EXERCISE OBJECTIVE
Copy out each line of the data below in which the string "computer" appears.

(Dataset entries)
★ ★ ★
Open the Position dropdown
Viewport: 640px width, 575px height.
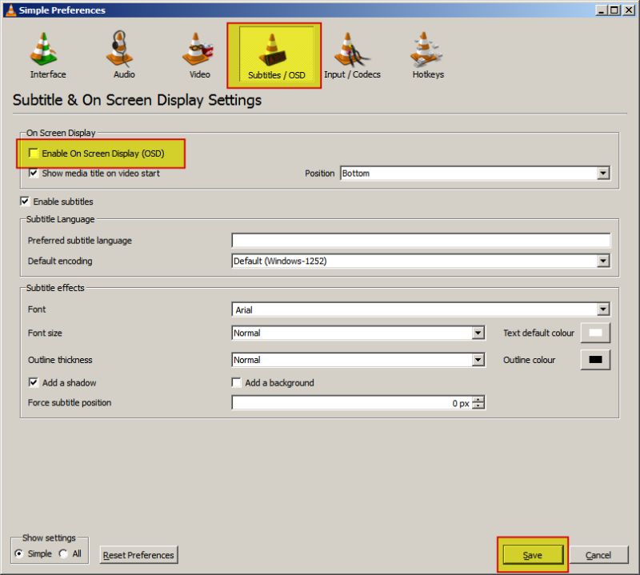pos(604,174)
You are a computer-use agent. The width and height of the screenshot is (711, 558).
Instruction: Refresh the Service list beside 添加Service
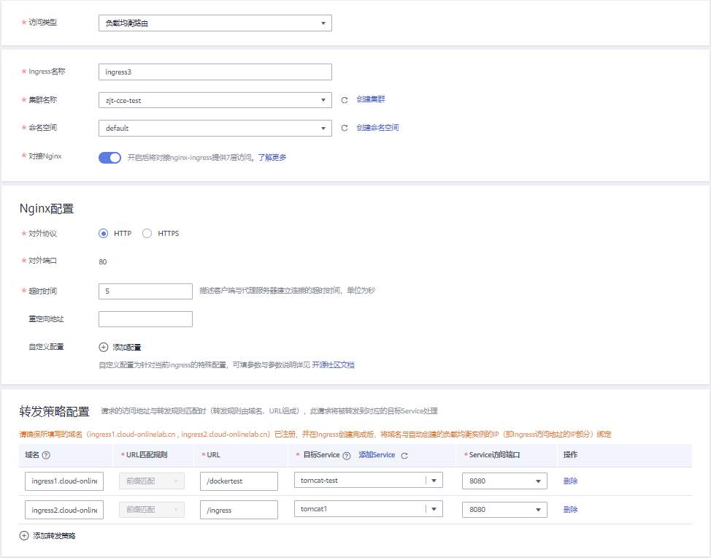click(x=404, y=455)
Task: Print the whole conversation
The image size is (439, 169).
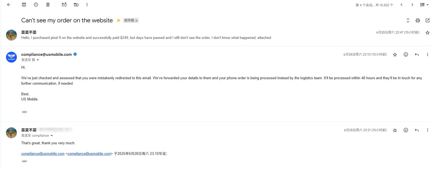Action: [418, 20]
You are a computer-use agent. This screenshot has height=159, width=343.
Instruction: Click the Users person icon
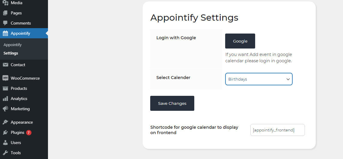pyautogui.click(x=5, y=143)
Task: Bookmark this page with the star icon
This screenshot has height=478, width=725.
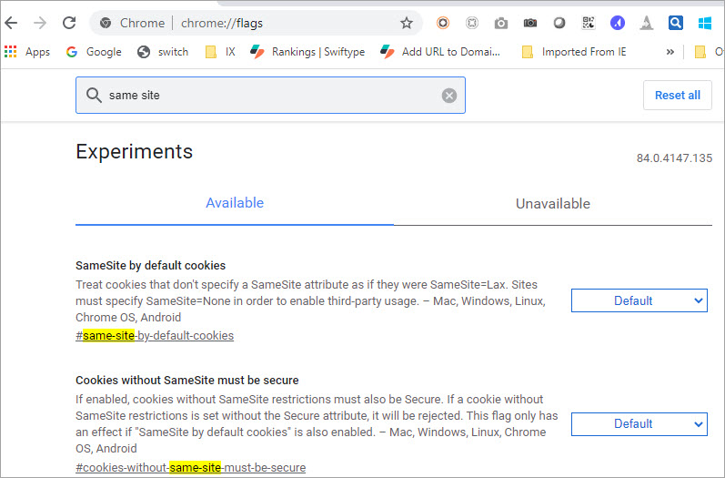Action: point(406,23)
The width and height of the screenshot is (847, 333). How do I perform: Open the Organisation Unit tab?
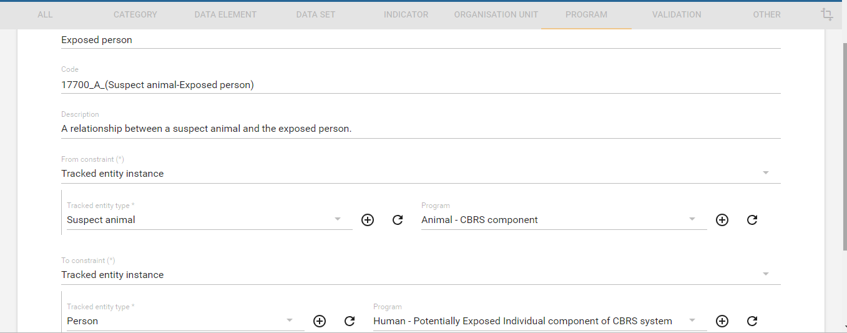click(x=496, y=14)
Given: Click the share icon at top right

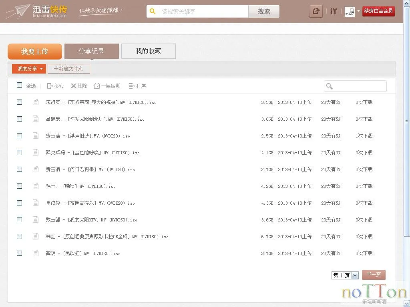Looking at the screenshot, I should pyautogui.click(x=316, y=11).
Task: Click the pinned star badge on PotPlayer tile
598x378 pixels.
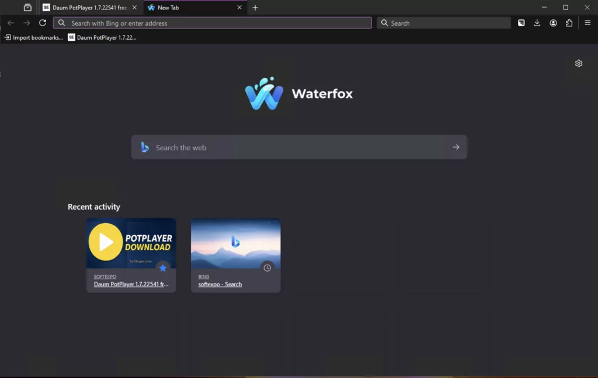Action: click(x=163, y=268)
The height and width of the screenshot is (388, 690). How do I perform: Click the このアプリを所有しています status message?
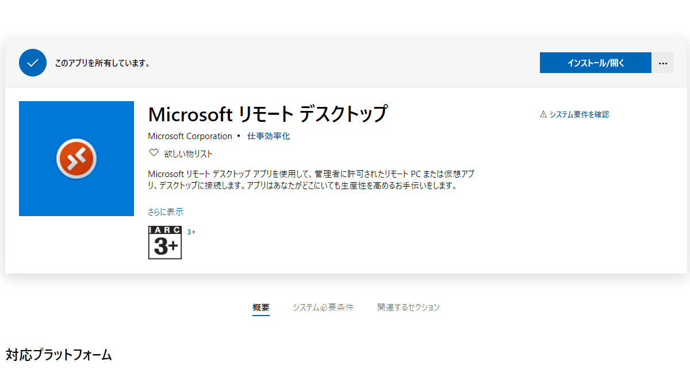pos(102,63)
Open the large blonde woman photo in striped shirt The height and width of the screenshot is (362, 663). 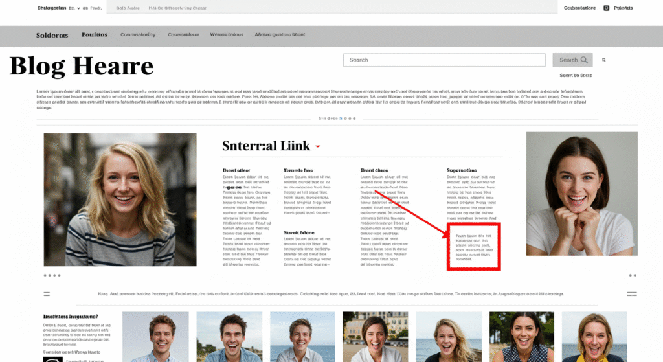(120, 199)
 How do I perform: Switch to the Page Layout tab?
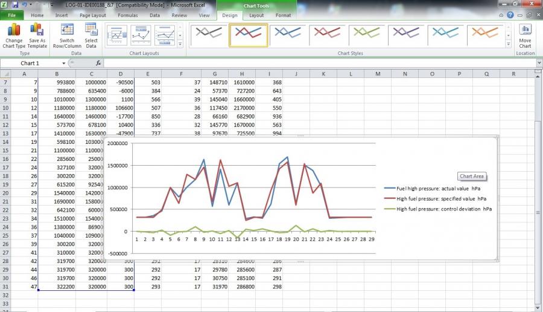point(92,15)
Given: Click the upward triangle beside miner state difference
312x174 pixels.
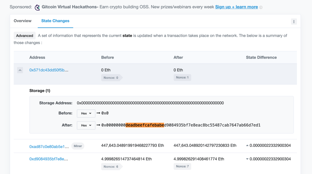Looking at the screenshot, I should [247, 145].
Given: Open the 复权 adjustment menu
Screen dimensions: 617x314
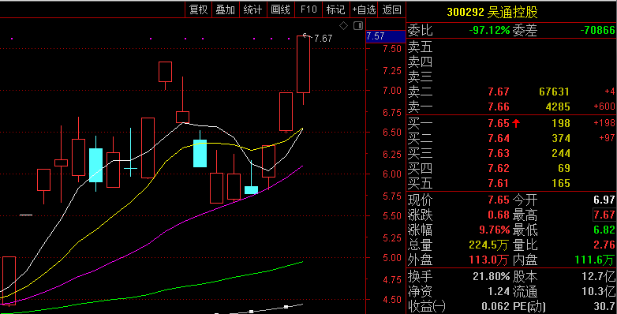Looking at the screenshot, I should pos(198,9).
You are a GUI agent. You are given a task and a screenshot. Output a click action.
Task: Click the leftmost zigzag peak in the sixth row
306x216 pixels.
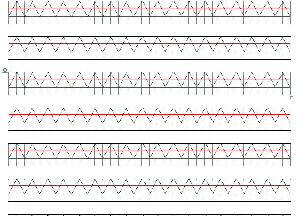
★ ★ ★
ANSWER FOR THIS EXERCISE
You are a computer-use agent. The width and height of the screenshot is (711, 558).
You are a computer-use agent. This screenshot has height=159, width=343.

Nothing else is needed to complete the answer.